4
$\begingroup$

Suppose I have a function $f(x) : \mathbb R^n \to \mathbb R$ that is the sum of a given strictly convex function $g : \mathbb R \to \mathbb R$ in a single variable, i.e. $f(x) = g(x_1) + g(x_2) + \dots + g(x_n)$, where all the functions $g$ are identical.

Since $f$ is in turn strictly convex, its unique minimum can be found using any standard method for convex programming.
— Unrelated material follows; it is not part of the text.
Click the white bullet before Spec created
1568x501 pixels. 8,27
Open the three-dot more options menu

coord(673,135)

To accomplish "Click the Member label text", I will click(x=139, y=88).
However, because $f$ is separable, the minimum can also be found by determining the minimum of $g$ for each variable, repeatedly applying any method for single-variable root finding (e.g. bisection).
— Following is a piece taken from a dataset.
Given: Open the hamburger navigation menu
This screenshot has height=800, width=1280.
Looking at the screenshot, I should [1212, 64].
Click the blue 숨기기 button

Now, I believe it is true that if I want to find the minimum of $f$ constrained to an axis-aligned "hyperrectangle" (or in other words, with given upper and lower bounds $u$ and $l$ on $x$), I can simply find the unconstrained minimum as above, and then project the minimum, component-wise, onto the rectangle (i.e., onto the intervals $[l_i, u_i]$).

My question is: what happens in the case of more general linear constraints (polytopes)? I believe that for general convex functions $f$, not much can be said. In particular, simply projecting the unconstrained minimum onto the polytope doesn't work in general (see a conjecture on norms and convex functions over polytopes).

However, when $f$ has the special form above, one natural guess would be that $l_1$ projection of the unconstrained minimum onto the polytope would provide the optimal constrained minimum. Is this actually true?

1 Answers 1

2

Unfortunately, your conjecture that the $L_1$ projection of the unconstrained minimum of a function $f$ onto a polytope is the minimum of $f$ on the polytope isn't true, even for the restricted class of functions $f$ that you consider. Here is a counterexample.

Let $f(x,y) = x^2+y^2$. So $f(x,y) = g(x) + g(y)$, where $g(x) = x^2$. The function $g$ is strictly convex. The minimizer of $f$ is $(0,0)$.

Let the polytope $P$ be defined by the inequalities $y \leq 1/2x - 1, y \geq -2, 0 \leq x \leq 2$. In the image below, the shaded region denotes the polytope $P$.

Since we're in the fourth quadrant, the $L_1$ distance from $(0,0)$ to $(x,y)$ is $x - y$, and so the point in $P$ that minimizes the $L_1$ distance from $(0,0)$ is the point in $P$ for which the line $y = x - c$ intersects $P$ and has the smallest value of $c$. To find this, we can imagine slowly increasing the value of $c$ from $0$ until $y=x-c$ intersects $P$. That intersection occurs when $c = 1$: As we can see from the graph below, the point in $P$ that minimizes the $L_1$ distance is $(0,-1)$.

On the other hand, the point in $P$ with the smallest value of $f$ is the one that minimizes $x^2+y^2$. So we can imagine slowly increasing the value of $c$ from $0$ in the equation $x^2+y^2=c$ until $x^2+y^2=c$ intersects $P$. That's harder to eyeball from the graph, but the point of intersection occurs when $c = 20/25$, and the point in $P$ that minimizes $f(x,y) = x^2+y^2$ is $(2/5,-4/5)$.

Thus the $l_1$ projection of $(0,0)$ onto $P$ doesn't give the optimal value of $f$ on $P$, which was your conjecture.

The graph below should help with the visualization. The points where the line ($L_1$ minimal value) and the circle ($f$ minimal value) intersect $P$ are not the same.

enter image description here

(From one point of view, perhaps this is to be expected: This counterexample uses the $L_1$ and $L_2$ distances. Since these are different measures, they probably shouldn't be expected to coincide on every polytope.)